* [Required work]:
Copy every line of the data below without changing anything.

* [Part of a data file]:

-----

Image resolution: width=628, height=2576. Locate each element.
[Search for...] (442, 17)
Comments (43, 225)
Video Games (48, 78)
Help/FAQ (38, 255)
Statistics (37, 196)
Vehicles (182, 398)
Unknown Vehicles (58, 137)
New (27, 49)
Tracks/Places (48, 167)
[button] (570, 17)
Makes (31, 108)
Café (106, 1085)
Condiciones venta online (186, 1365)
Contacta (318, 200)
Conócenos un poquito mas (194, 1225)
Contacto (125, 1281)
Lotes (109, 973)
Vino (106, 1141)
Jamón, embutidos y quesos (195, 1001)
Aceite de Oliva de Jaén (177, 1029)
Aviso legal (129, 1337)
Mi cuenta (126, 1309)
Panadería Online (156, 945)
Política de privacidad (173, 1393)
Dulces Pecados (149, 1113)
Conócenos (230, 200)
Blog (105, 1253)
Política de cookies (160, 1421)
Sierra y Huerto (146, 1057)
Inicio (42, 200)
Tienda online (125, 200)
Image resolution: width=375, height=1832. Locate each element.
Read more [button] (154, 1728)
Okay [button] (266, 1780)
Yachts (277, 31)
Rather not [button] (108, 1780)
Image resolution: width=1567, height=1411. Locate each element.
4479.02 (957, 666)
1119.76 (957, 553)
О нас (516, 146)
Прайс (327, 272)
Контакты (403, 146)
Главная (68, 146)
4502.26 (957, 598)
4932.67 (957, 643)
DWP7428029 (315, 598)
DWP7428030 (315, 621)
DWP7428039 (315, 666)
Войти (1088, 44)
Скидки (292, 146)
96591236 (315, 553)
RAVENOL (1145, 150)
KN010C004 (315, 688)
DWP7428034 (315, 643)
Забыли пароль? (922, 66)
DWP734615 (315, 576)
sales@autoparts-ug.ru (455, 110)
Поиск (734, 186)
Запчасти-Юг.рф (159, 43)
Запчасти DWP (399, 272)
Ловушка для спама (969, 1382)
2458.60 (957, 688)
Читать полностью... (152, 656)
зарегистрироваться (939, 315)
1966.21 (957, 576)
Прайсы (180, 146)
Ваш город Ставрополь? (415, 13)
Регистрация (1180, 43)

-----

* [Complete answer]:
Image resolution: width=628, height=2576. Locate each element.
[Search for...] (442, 17)
Comments (43, 225)
Video Games (48, 78)
Help/FAQ (38, 255)
Statistics (37, 196)
Vehicles (182, 398)
Unknown Vehicles (58, 137)
New (27, 49)
Tracks/Places (48, 167)
[button] (570, 17)
Makes (31, 108)
Café (106, 1085)
Condiciones venta online (186, 1365)
Contacta (318, 200)
Conócenos un poquito mas (194, 1225)
Contacto (125, 1281)
Lotes (109, 973)
Vino (106, 1141)
Jamón, embutidos y quesos (195, 1001)
Aceite de Oliva de Jaén (177, 1029)
Aviso legal (129, 1337)
Mi cuenta (126, 1309)
Panadería Online (156, 945)
Política de privacidad (173, 1393)
Dulces Pecados (149, 1113)
Conócenos (230, 200)
Blog (105, 1253)
Política de cookies (160, 1421)
Sierra y Huerto (146, 1057)
Inicio (42, 200)
Tienda online (125, 200)
Image resolution: width=375, height=1832. Locate each element.
Read more [button] (154, 1728)
Okay [button] (266, 1780)
Yachts (277, 31)
Rather not [button] (108, 1780)
Image resolution: width=1567, height=1411. Locate each element.
4479.02 (957, 666)
1119.76 (957, 553)
О нас (516, 146)
Прайс (327, 272)
Контакты (403, 146)
Главная (68, 146)
4502.26 (957, 598)
4932.67 (957, 643)
DWP7428029 (315, 598)
DWP7428030 (315, 621)
DWP7428039 (315, 666)
Войти (1088, 44)
Скидки (292, 146)
96591236 (315, 553)
RAVENOL (1145, 150)
KN010C004 (315, 688)
DWP7428034 (315, 643)
Забыли пароль? (922, 66)
DWP734615 (315, 576)
sales@autoparts-ug.ru (455, 110)
Поиск (734, 186)
Запчасти-Юг.рф (159, 43)
Запчасти DWP (399, 272)
Ловушка для спама (969, 1382)
2458.60 (957, 688)
Читать полностью... (152, 656)
зарегистрироваться (939, 315)
1966.21 (957, 576)
Прайсы (180, 146)
Ваш город Ставрополь? (415, 13)
Регистрация (1180, 43)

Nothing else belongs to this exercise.